▶ [WHAT YOU WILL DO]
1 - In the Joni Huntley biography, why did Huntley attend Long Beach State? Answer in one to three sentences.
2 - Extend the Joni Huntley biography past its final sentence.

▶ [GIVEN TEXT]
Joni Luann Huntley (born August 4, 1956) is an American high jumper. She competed at the 1976 and 1984 Olympics and won a bronze medal in 1984, placing fifth in 1976. At the Pan American Games she won a gold medal in 1975 and a bronze in 1983. She was ranked as third-best high jumper in the world in 1975. Domestically she won the national title in 1974–77 and set four American records in 1974–75.

Prep
Huntley was born in McMinnville, Oregon, and raised in Sheridan, Oregon, where she attended Sheridan High School.  While there she was the first high school girl over 6 feet, setting the NFHS national high school record.

College
Huntley is a graduate of Oregon State University graduate school and Long Beach State undergraduate. Huntley set an OSU high jump record of 6 feet 2 3/4 inches, which still stands. Huntley graduated from Long Beach State in California to work with 1988 Summer Olympics assistant coach Dave Rodda.

Professional
Huntley served as an assistant track and field coach at Oregon State Beavers starting in 1981 when she started her masters of education program at Oregon State University College of Education.

Huntley spent her professional career as a kindergarten teacher in the Portland Public Schools and as a coach, including leading workshops for young athletes and coaching for the Portland Track Club.

▶ [DATA SECTION]
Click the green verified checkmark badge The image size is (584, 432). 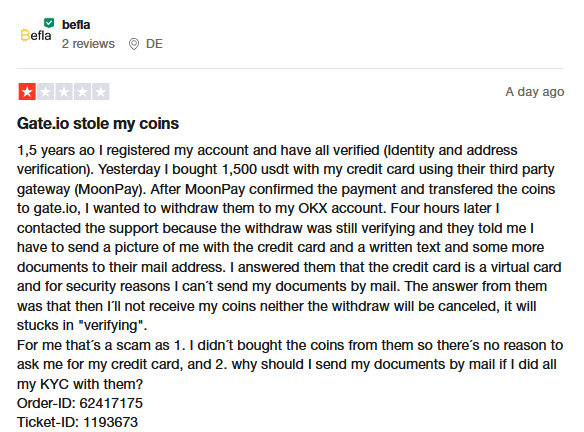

▶ [RESULTS IN ORDER]
1 - Huntley went to Long Beach State in California to work with Dave Rodda, who was an assistant coach at the 1988 Summer Olympics.

2 -
Personal
Huntley is a retired teacher at Forest Park Elementary and she lives in the in Portland Metro area and has two daughters.

References

External links
 
 
 
 
 Joni Huntley (1956–) By Christine Chute Oregon Encyclopedia

Living people
1956 births
American female high jumpers
Olympic bronze medalists for the United States in track and field
Athletes (track and field) at the 1975 Pan American Games
Athletes (track and field) at the 1976 Summer Olympics
Athletes (track and field) at the 1983 Pan American Games
Athletes (track and field) at the 1984 Summer Olympics
Oregon State University alumni
Track and field athletes from Oregon
Medalists at the 1984 Summer Olympics
Pan American Games gold medalists for the United States
Pan American Games bronze medalists for the United States
Pan American Games medalists in athletics (track and field)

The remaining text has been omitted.